▶ **Short task**:
Count the lines in the listing below that contain the string "text", and give only that number.

* start Records provided *

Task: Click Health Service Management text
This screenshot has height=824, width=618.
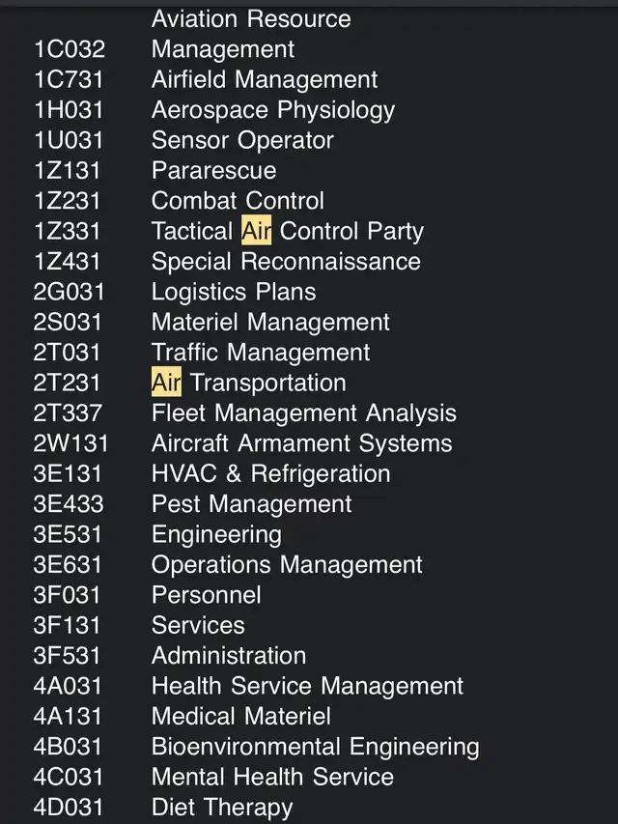Action: pos(307,686)

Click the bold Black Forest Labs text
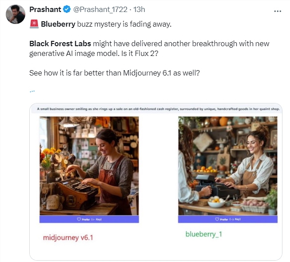[60, 44]

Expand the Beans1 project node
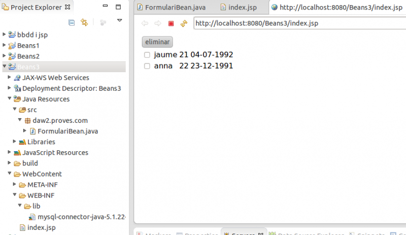tap(5, 46)
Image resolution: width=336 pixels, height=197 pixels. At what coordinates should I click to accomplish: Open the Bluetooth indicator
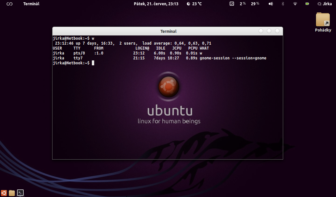point(283,4)
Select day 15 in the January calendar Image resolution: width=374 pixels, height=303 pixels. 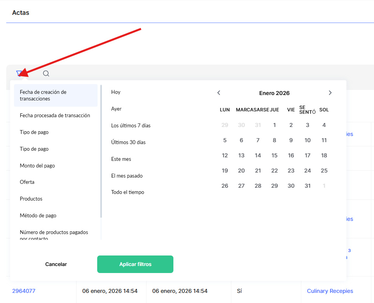[x=274, y=155]
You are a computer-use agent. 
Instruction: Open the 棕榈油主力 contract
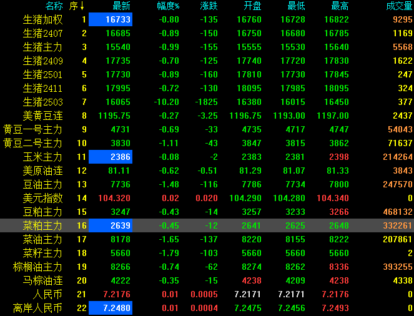(x=39, y=267)
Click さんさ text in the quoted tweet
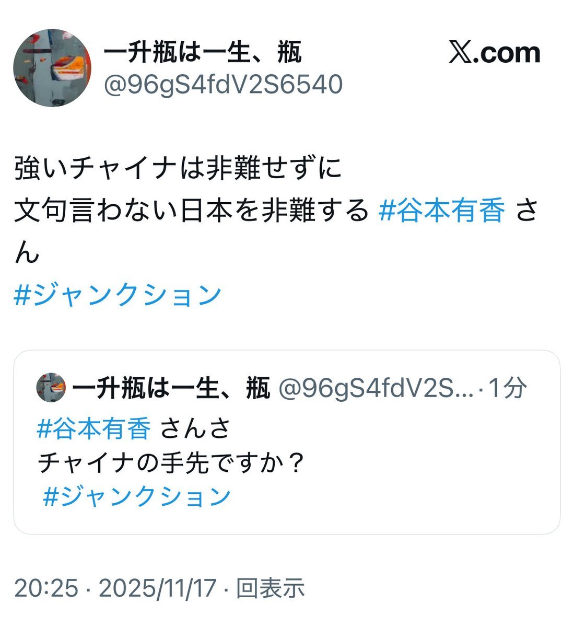This screenshot has width=574, height=627. (196, 428)
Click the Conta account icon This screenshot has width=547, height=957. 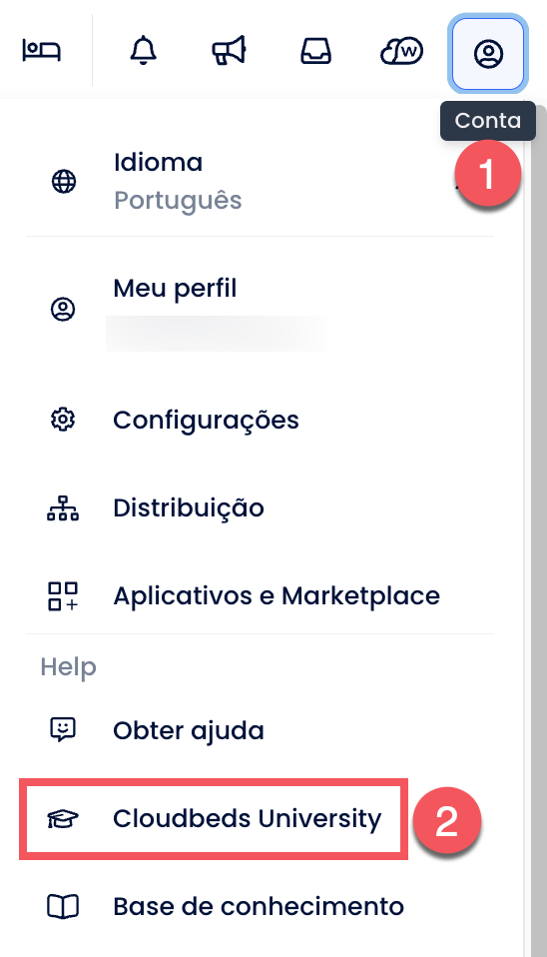(x=488, y=54)
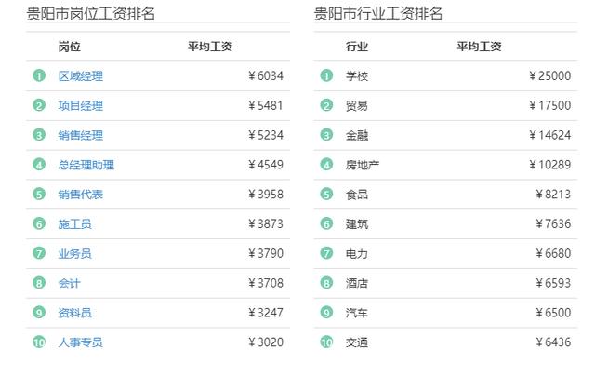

* end Records provided *

▶ **Problem solution**:
3